A stress or tension headache doesn't have one specific cause but is typically related to the muscle contractions in the head and neck, states Johns Hopkins Medicine. These headaches are usually felt on both sides of the head and include a dull ache. You might also feel pain in your neck and shoulders. The onset of a tension headache is slow, and the pain is typically mild.

To avoid the headache, it's essential to try to calm your anxiety and fears. This might require taking medication before your visit. It can also be helpful to try deep breathing and calming techniques when waiting for your appointment. A 2022 study in Acta Biomedica found that music can help with cortisol, blood pressure, heart rate, and body temperature if you listen to it while in the dentist's chair.

Jaw strain can also cause a headache

Whether you're getting your teeth cleaned or a cavity filled, an appointment with your dentist requires you to keep your mouth open for an extended period. Since your jaw isn't used to this, it can put pressure on the temporomandibular joint (TMJ) and create muscle spasms, explains the Oral Health Foundation. This muscle pain could cause a headache after the visit is over.

TMJ headaches are felt on the tops of the cheeks and along the sides of the head, per Healthline. You can also feel tight facial or jaw muscles and facial pain, especially when moving your jaw. Dental Implant Specialist Centre also notes that pain around your eyes and temples is common. The headache is quite similar to a tension headache in that it comes on slowly and feels more like a dull ache rather than a stabbing pain.

Since the headache is coming from the muscles in your jaw, this is the area that you'll want to treat. Applying a warm compress or ice to your jaw can help relieve the swelling and inflammation in the TMJ. It can also be beneficial to take anti-inflammatory medication, like NSAIDs. Thankfully, as your jaw soreness eases, so will your headache.

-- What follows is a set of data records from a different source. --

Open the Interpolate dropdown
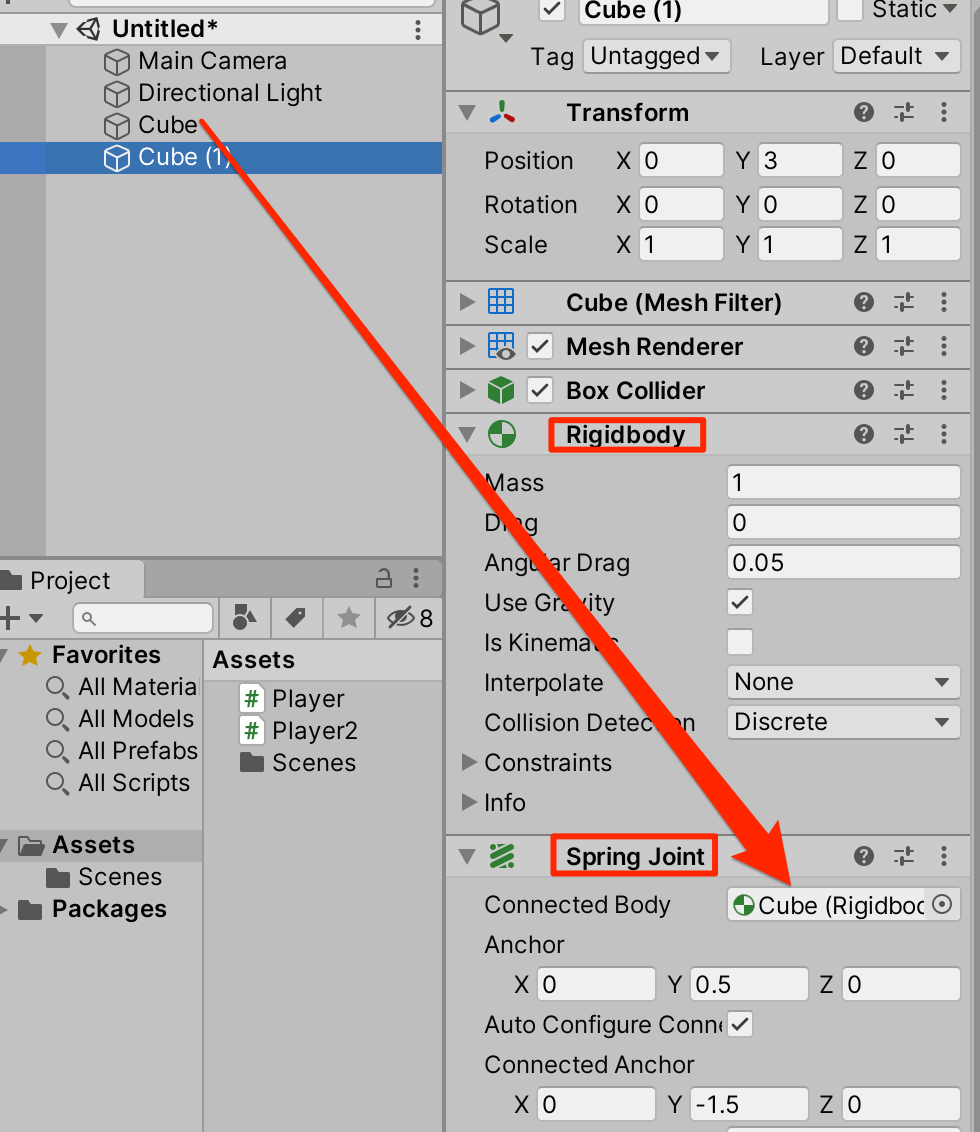980x1132 pixels. 843,682
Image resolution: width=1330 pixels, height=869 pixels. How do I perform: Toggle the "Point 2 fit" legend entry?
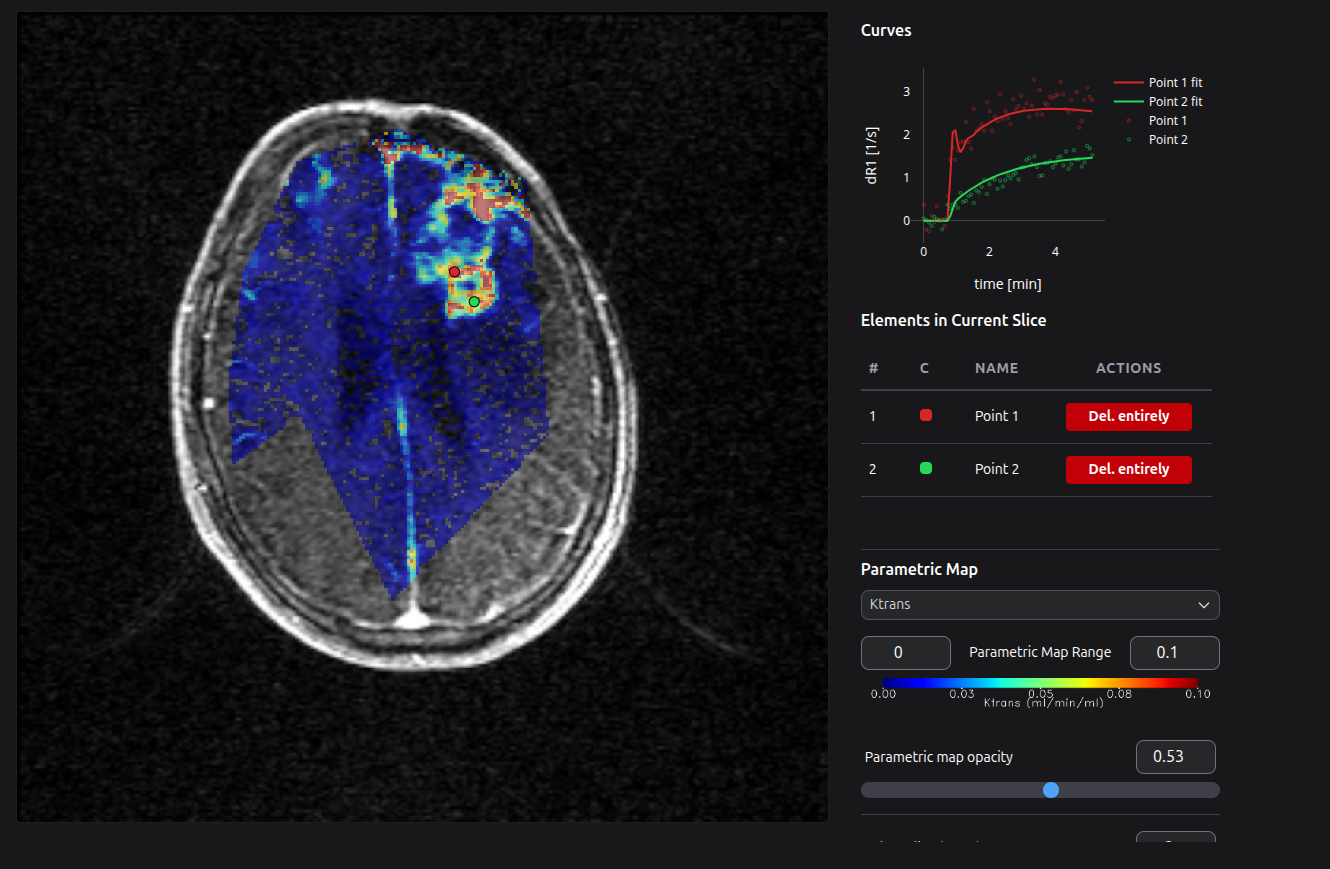(x=1175, y=102)
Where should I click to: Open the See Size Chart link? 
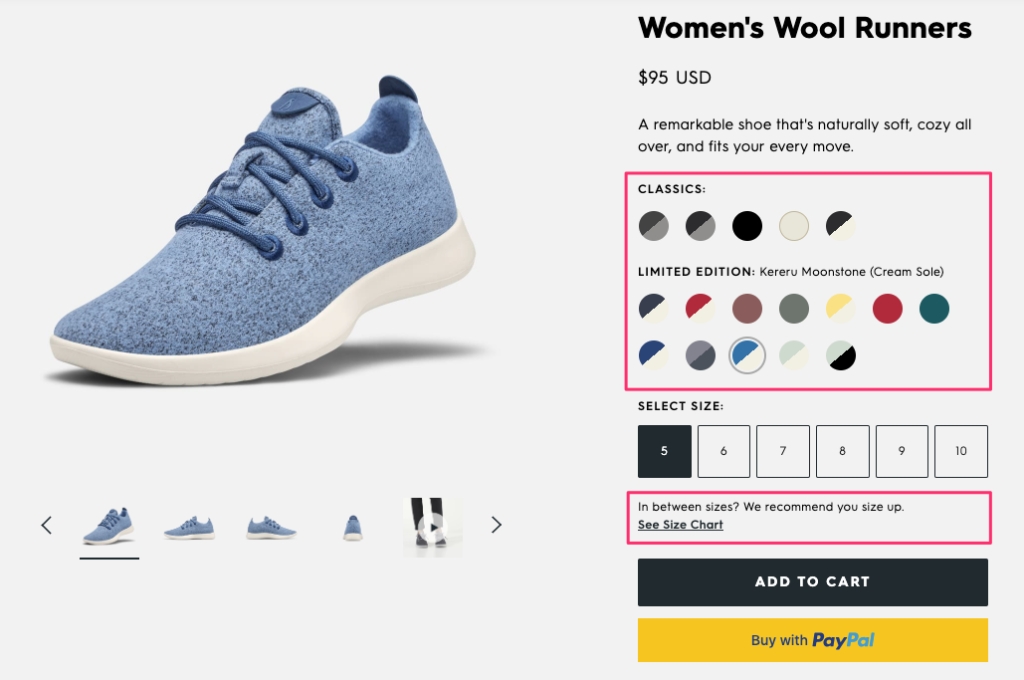pos(680,524)
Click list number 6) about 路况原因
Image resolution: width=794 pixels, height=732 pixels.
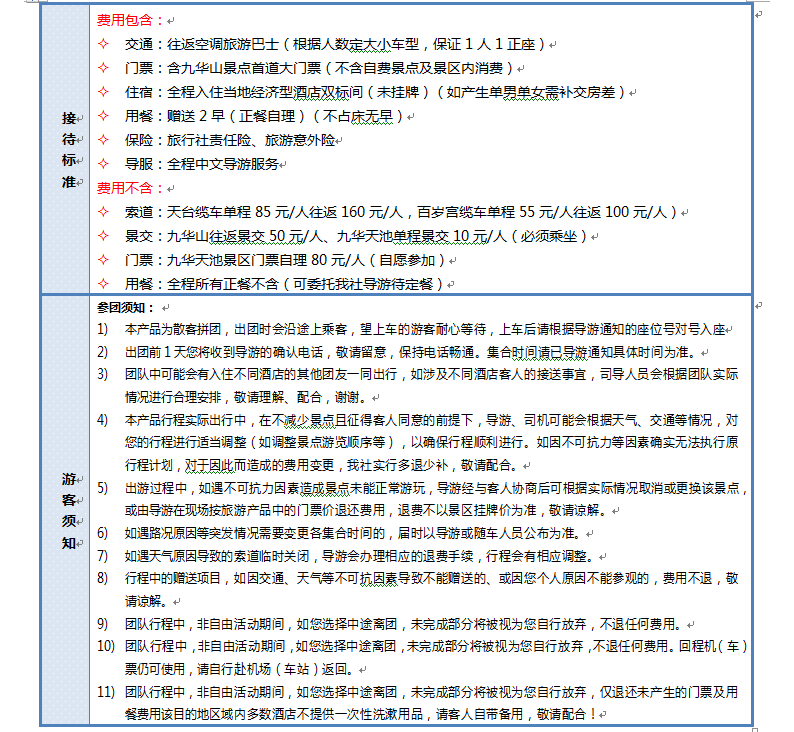point(102,533)
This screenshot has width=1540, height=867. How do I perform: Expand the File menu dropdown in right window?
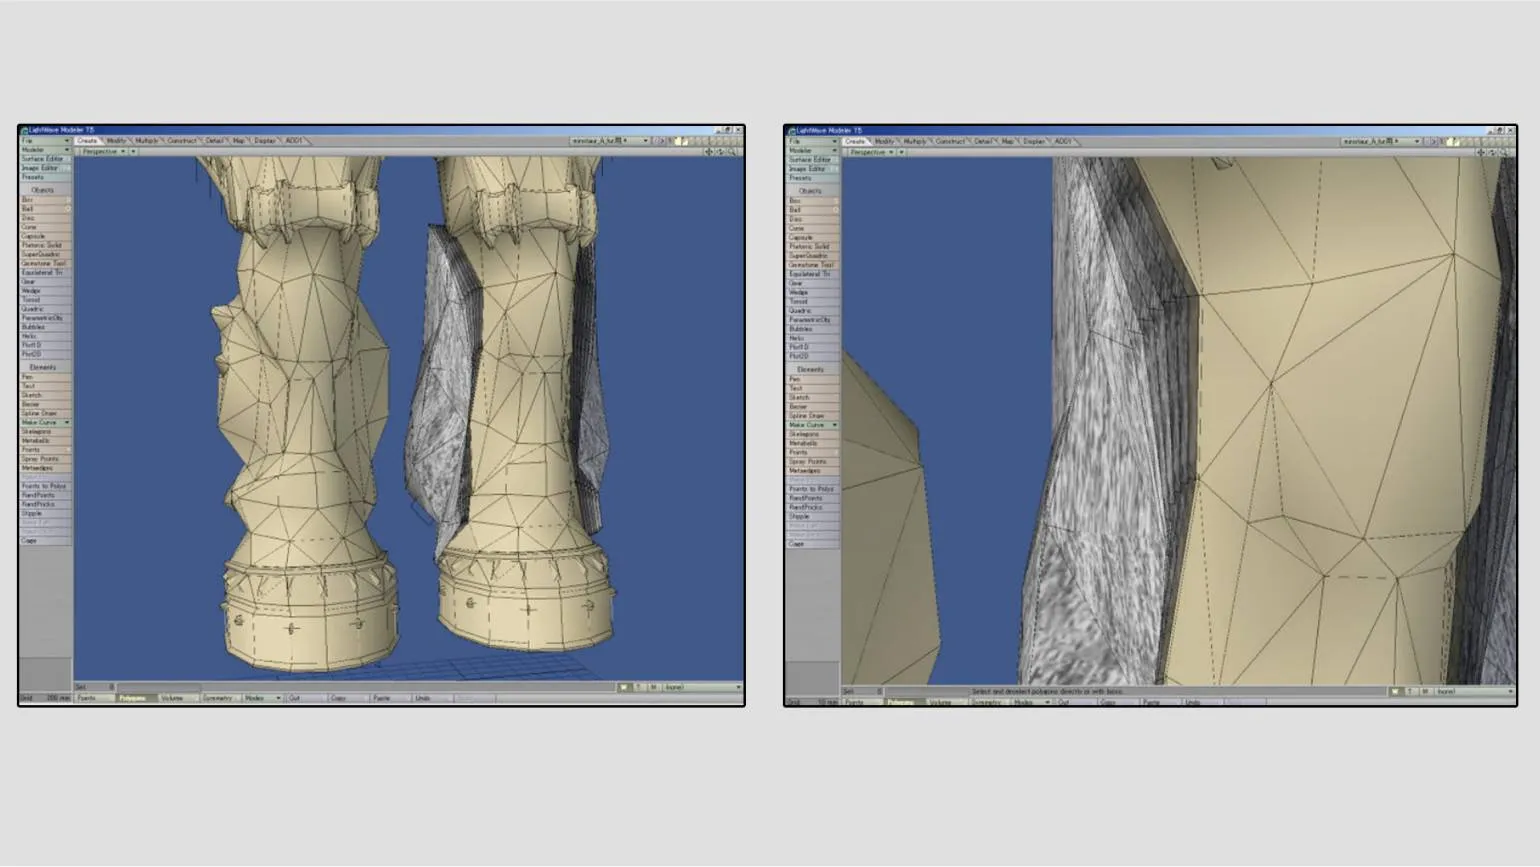coord(812,142)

A dental visit could lead to a sinus headache

All the areas in your face are connected in one way or another, so your teeth can play a significant role in facial pain and headaches. There is a reason for the saying "throbs like a toothache." Therefore, getting dental work done or having a dental infection can affect your sinuses and lead to a sinus headache and even a sinus infection (odontogenic sinusitis), per Enamel Dental Center.

A sinus headache typically includes pressure around your eyes, cheeks, and forehead. It will be worse when you move your head down, creating a throbbing pressure in the front of your face. Some people also feel a throbbing pain in their teeth. If the headache progresses into a full-blown sinus infection, you might also experience fatigue and fever. The American Rhinologic Society also notes that pain can be on one side of the face.

For a sinus headache, try using a saline solution to help to flush out your sinuses. Steam can also open up the sinus cavity to let everything move its way out. Relieve inflammation by applying warm compresses to the face, according to Mayo Clinic. When it progresses into odontogenic sinusitis, visit your healthcare provider to get a prescription for antibiotics.

Local anesthesia can sometimes give you a headache

Depending on what you're getting done at the dental office, it may require local anesthesia to numb the area for an extraction, cavity treatment, or even a crown. Local anesthesia works by stopping the signals to nerves in that area, meaning you don't feel any pain when a dentist is working on your teeth, according to NHS. It's great during your procedure because it makes it easy to sit calmly rather than go under general anesthesia. However, these medications may have a few side effects, including a headache.

A study in the Journal of Dental Anesthesia and Pain Medicine found that 2.7% of people experienced headaches after using local anesthesia. The severity of the headache correlated with the specific medication used and the amount. Higher concentrations could produce more adverse effects like headaches.

A headache associated with medication will be short-lived and wear off with time. Taking over-the-counter pain meds and relaxing can help to dull the pain. It can also be beneficial to drink lots of fluids to help move the anesthesia out of your system.